- Six rooms, plus a detached bungalow
- Common kitchen
- Pool/jacuzzi
- Really, really good free coffee
- Price: $65/night
We three city-busy travelers unpile from the Landcruiser on a scorched ridge in Twentynine Palms (Whose cell phone is that? Somebody’s cell phone is ringing) to check into our weekend accommodations—a lackluster cinderblock rectangle with brown trim the shade of bad pantyhose, and a lettered signboard that reads, “Piece” and “No Wore No Wear.” Whose cell phone? Never mind. Ring the doorbell. Nobody answers. Nobody answers. It’s late, and they’ve given away our rooms. (Shit!) Whose cell phone? Nobody answers. We are hot. It’s the desert, it’s the butt end of May, it’s upwards of ninety. The world’s largest Marine base is located in Twentynine Palms, and the Iraq-like terrain and relentless climate made it a perfect training ground for the Operation Iraqi Freedom forces (No Wore No Wear). We ring again. Nobody nobody nobody. Then: Door opens. Somebody! A man with, it was agreed upon by all present, a significantly harmonic aura and a soothing minimalist aesthetic. The lobby is tiled in glossy bathhouse blue, the walls bare save for four arty portraits of behatted men in the desert (no ordinary arty behatted men—closer inspection reveals these men to be Bono, The Edge, and those other two U2 fellows posing under some nearby Joshua trees). The unclaimed cell phone rings distantly and erratically, but we’ve forgotten about it. The harmonic man—Jeffrey—shows us through a room filled with his sculptures—paint-weathered boards, gray rocks, materials that look roughed up by the sea, except that we’re in the desert—to the pool area, enclosed by corrugated metal sheets and more weathered wood planks, the kitchen (through a beaded curtain), the tastefully bare rooms. Two beds, with white cotton spreads. A jute rug over the khaki concrete floor. A pointy potted something that could be aloe. No phone. No mini shampoos or lotions—instead, a camping container of the environmentally friendly Dr. Bronner’s Peppermint Soap in the shower. The hot wind blows continuously, cooling nothing. We realize, as we return to get our bags from the truck, that the eternally ringing cell phone is not a cell phone at all, but a wind chime hanging in a tree.

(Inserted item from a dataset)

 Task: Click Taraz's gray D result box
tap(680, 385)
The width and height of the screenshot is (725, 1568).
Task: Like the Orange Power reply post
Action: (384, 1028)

The Harmony Motel, built in 1952, was always called the Harmony (the original sign was decorated with musical notes). There’s not a huge tradition of music in Twentynine Palms (save for U2’s brief tenure during the “Joshua Tree” era), but neither is it a place based on the presumption that “piece” is always preferable to its opposite. In the butt end of May 2003, every Pizza Hut and Chesterfield Chicken welcomes home the troops in general, or Greg Bule, or Tom Flam, or Mike Dee, in particular. Jeffrey’s homonymic antiwar position isn’t held in particularly humorous regard by the locals of Twentynine Palms. Sadly, hilariously, there was a protest rally scheduled against the motel during that period when things weren’t going so swimmingly in Iraq, but then the tide turned and the locals viewed Jeffrey’s position as arcanely objectionable rather than a patriotic menace, and called it off. He thrilled at the headline possibilities such a rally might have yielded—“Locals Protest Harmony!”—but the incident represented a disheartening pivot point. Jeffrey, already a little ulcer-ridden (despite his harmonic aura) from his two-year proprietorship in the desert, has decided to sell the motel and return to Venice Beach. But the Harmony Motel for Conscientious Travelers will continue to operate under new ownership, and those uniformed travelers, Flam and Bule and Dee and etc. (at whose “conscientiousness” we can only make a cynical guess), will return to the local Marine base, and harmony in Twentynine Palms, for the time being, will be superficially restored.